Handwriting on the wall

Last year, in a meeting with teachers from feeder schools, someone asked whether or not elementary school teachers should continue to teach cursive writing to their students.

At the time, I told them that I am just happy with something legible, whether written, printed, block-letter, or a mix. All good copies are typed anyway, was my rationale. The Grade 8 teachers breathed a sigh of relief, wiping a lot of future battles from their schedule. A colleague from my own department, who continues to request cursive writing from her students, breathed a sigh of despair. “Where will we be when the lights go out?” was her question.

Since that day, however, I’ve come to question my earlier position. Is it really okay if students don’t use cursive writing anymore?

When we look into the future, it’s highly possible that handwriting will be replaced by some form of keying. It’s part of my job to prepare students for that future, where they will need to be able to publish written works electronically and online.

But the reality is that today, right now, students aren’t working entirely electronically. They don’t have access to computers in every class for note-taking (at least not at my school, and I suspect this is the norm rather than the exception). Tests and in-class assignments are completed using a pen and paper.

My wife alerted me to the article “Writing a Wrong” by Helaine Becker in the January 2008 issue of Today’s Parent. Although the article is a bit shy of references, there are some ideas in there that make sense, among them being:

  • Students who cannot write legibly and quickly perform poorly on tests.
  • Poor penmanship is unconsciously penalized by teachers, even when they are trying to mark only the content. This means that students who cannot write legibly receive lower grades.
  • Students who cannot write legibly may not be able to read their own notes or homework assignments.
  • Students who cannot write fluently – with automacity, according to Becker – have to focus on forming their letters rather than on sorting out and communicating their ideas. They can’t really process what they are writing.

These are some alarming consequences of poor penmanship in a world where receiving a high school diploma depends on hand writing a pen-and-paper literacy test. So until the format of that test changes, I think I’m going to include some handwriting practice in my Gr. 9 and literacy help classes.

Comments

  1. I waver back and forth on this subject myself. Just how important is handwriting, really?

    I think it comes down to the environment you operate in. Your colleague’s comment (where will we be when the lights go out) is interesting, but I think it misses the point. “Writing” is not about putting a pen to paper; it’s about communicating through a medium that can transcend space and time. Whether it’s knots in a rope, cuneform, quill-and-ink, or bits stored on a computer, writing is using a hardware medium to record your message.
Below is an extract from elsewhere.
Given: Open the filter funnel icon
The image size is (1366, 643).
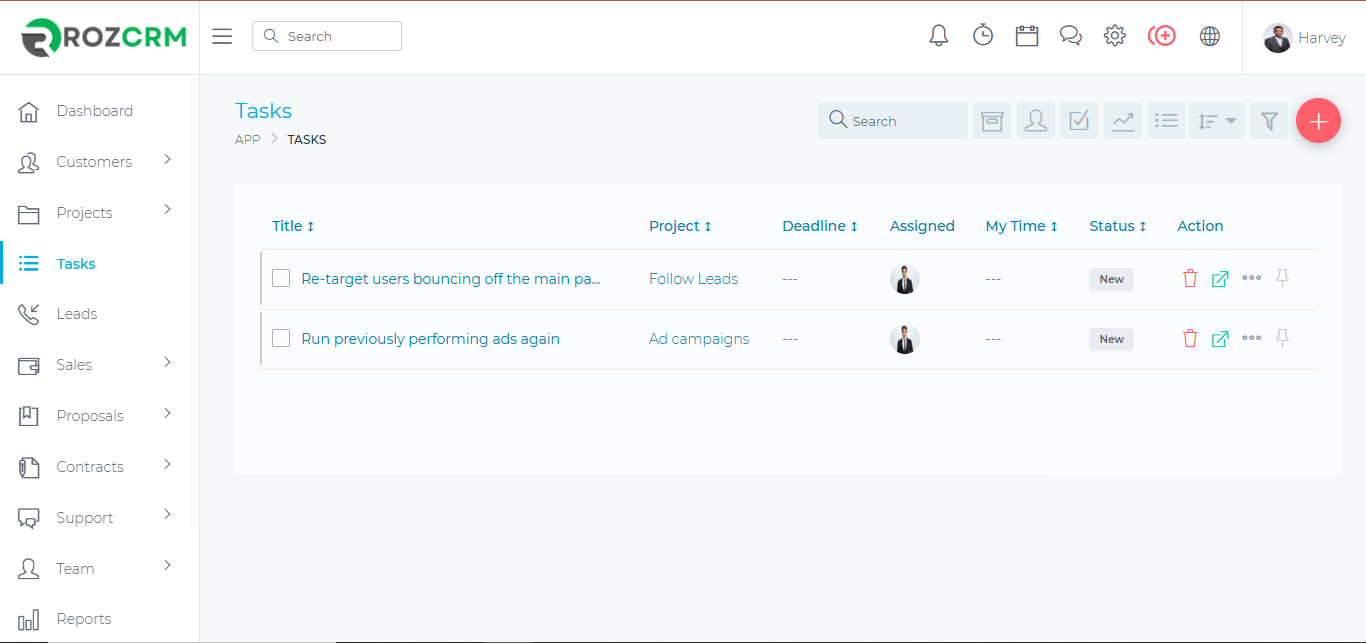Looking at the screenshot, I should click(x=1269, y=121).
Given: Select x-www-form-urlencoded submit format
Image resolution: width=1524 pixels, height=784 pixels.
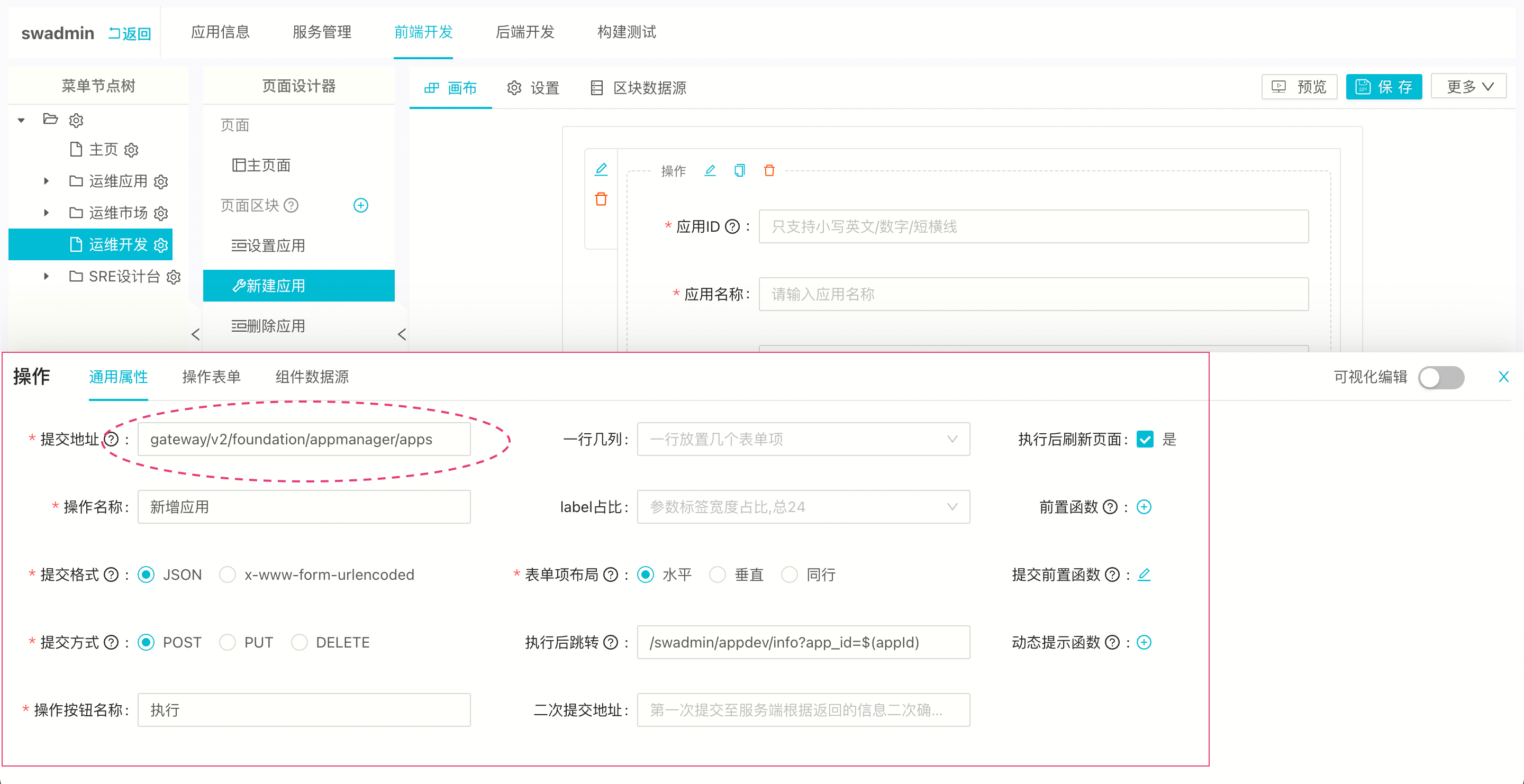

    In that sense, asking where we will be when the lights go out is somewhat like asking where we’ll be when the paper is gone. Communication evolves, and just as very few people today can write with fountain pens (and we are, I would argue, none the worse for wear because of it), it’s conceivable that in the next century very few people will be able to write cursively with a pen. The lights may go out, but in that case, just as in the case where we no longer have paper, the problems we will be facing will be so large that handwriting will be well down the list of concerns.

    The flip side of this is the situation you mention, where students are still graded based on the handwritten content they provide. Until all testing is done in the new (electronic, typed) medium, handwriting will still be an important success skill in school.

    On its own, though, I think handwriting is just a means to an end, and if newer, more efficient means come along, then let’s progress towards them.

  2. Brad W. says:

    Thanks for this comment, SC. (May I call you SC?)

    I like your perspective on writing – that it’s about communicating through a medium. The specific tool that we use is probably less important than whether or not we can use the grammar of the medium to convey our ideas. Writing in this sense incorporates much more than words, but also images and sound.

    And reading, then, requires an understanding of the grammars of different mediums.

    Not sure where I’m going with all of this, except to say that you’ve got me thinking. Thanks.

  3. Sure, SC is fine. :)

    Having just typed an emoticon has got me thinking about emoticons now, and the fact that they really aren’t prevalent in handwritten text; just electronic communications. I have no real point to make — just an observation.

    Your point about grammar is key, I think. The medium we choose to communicate through may change, but so far all those mediums have at least been based around specifically-shaped characters on a screen in specific patterns. That’s how we can read what’s been written.

    Grammar is what lets us understand what’s been written, though. I think that’s a point that a lot of students miss. Grammar isn’t just rules for the sake of rules; those rules allow us to convey complex thoughts with clarity and consistency.